Debate rages over plan

Although mayor Boris Johnson has earned plaudits for some aspects of his draft replacement London Plan it has also been criticised for lacking bite in pivotal areas.

City Hall
City Hall

The dust has started to settle following last week's release of mayor Boris Johnson's draft replacement London Plan. While the document has been praised for its more local and pragmatic approach, it has been criticised for its lack of bite in key areas such as housing and for shifting focus away from central London.

A full review of the spatial development strategy left over from Ken Livingstone's time as London mayor began last Christmas, with a three-year timeline set for final publication. At the time, Johnson was quick to emphasise that he would prefer a full review rather than successive alterations to the previous plan. Respondents have called for a more co-operative approach to planning in the capital, a more concise plan and less supplementary guidance.

When the programme was launched (Planning, 9 January, p3), CB Richard Ellis head of planning Stuart Robinson maintained that much of Johnson's manifesto could be achieved without a complete rewrite of Livingstone's plan. "But I can see his technical and political reasons for a full review. He has become fired up with a sense of purpose and wants his policies to reflect that," Robinson acknowledged.

Deputy mayor Sir Simon Milton is among those who see it as crucial that the plan focuses on economic development in outer London. This summer, Milton told the London Assembly's planning and housing committee that the strategy must and show that the economy is "broader than the central activities zone (CAZ)" (Planning, 12 June, p3).

Following the release of the draft plan (Planning, 16 October, p2), many have applauded Johnson's concise approach and his desire to shift power towards the boroughs. But others are unconvinced that the proposals rise to future challenges. Assembly chairwoman Jenny Jones says: "We put forward suggestions that we feel he has not met, most notably the requirement to be explicit in his plans to avoid substandard developments."

One of the most talked about measures contained in the draft is the scrapping of percentage housing targets in favour of individual numerical goals for each borough. The revised policies will lead to an increase in housing targets for 25 out of the capital's 33 boroughs to provide a total of 33,400 additional homes each year. New affordable housing will be split between 60 per cent socially rented accommodation and 40 intermediate and will be sought out on sites with capacity to provide ten or more homes.

In the draft, Johnson explains that the capital's population is set to increase by 1.3 million over the next 25 years, while average household size will decline from 2.34 to 2.19 people. This means that accommodation for as many as 900,000 extra households will be required. It is a significant figure and some boroughs have been warning for months that they will struggle to meet it.

"We need the mayor to be as tough as possible on such issues as housing because it is about building for our future and coincides with combating climate change," stresses Jones. "But I do not believe that he has grasped the fact that he is in charge and that his policies should reflect this.
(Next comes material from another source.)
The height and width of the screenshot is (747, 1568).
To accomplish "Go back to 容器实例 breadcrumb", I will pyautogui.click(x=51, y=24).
If he is not explicit and tough on planning issues, then we will have problems in the future."

Knight Frank head of planning for London Charles Mills says Johnson's pragmatic approach to the capital's housing situation is welcome, although he also points to concerns over how effectively boroughs will meet their targets. "It is heavily leaning towards localism and the idea of local character," he notes. "With individual targets for affordable housing and the emphasis on the London Housing Design Guide, it will be down to the boroughs on how they ensure that these are met."

Another concern has been raised over the plan's shift in focus away from central London towards the capital's outer boroughs. "This plan is very disappointing," declares London First head of planning and development Judith Salomon. "In the mayor's foreword he talks about having the best of both worlds in having a large city and a small city, but the proposals in the plan are more suited to the small city."

Salomon remarks that Johnson's policies seem "half-hearted" in setting out to accommodate London's growth in future years. "There does not seem to be any opportunities to accommodate this growth. That applies not least in the CAZ, the most important part of the country economically. The draft says development will be directed to 'appropriate quarters'. But the CAZ is the area designated for London's world city functions. So it is the appropriate area, not just part of it."

Mills suspects that the purported shift towards outer London may well be a tactical move. "The blurring of appropriate action in the CAZ and more emphasis on the outer boroughs may be Johnson appealing to the voters who got him into office. While the previous mayor was perceived as focusing mainly on central London, Johnson clearly is looking towards outer London and the local level. It will be interesting to see how his strategic objectives are achieved once the boroughs have been handed the power."

Many other bones of contention can be expected to emerge throughout the consultation period, which extends until 12 January. But it is already clear that Johnson's shift towards decentralised metropolitan government is causing more than a ripple of concern among many in the planning community.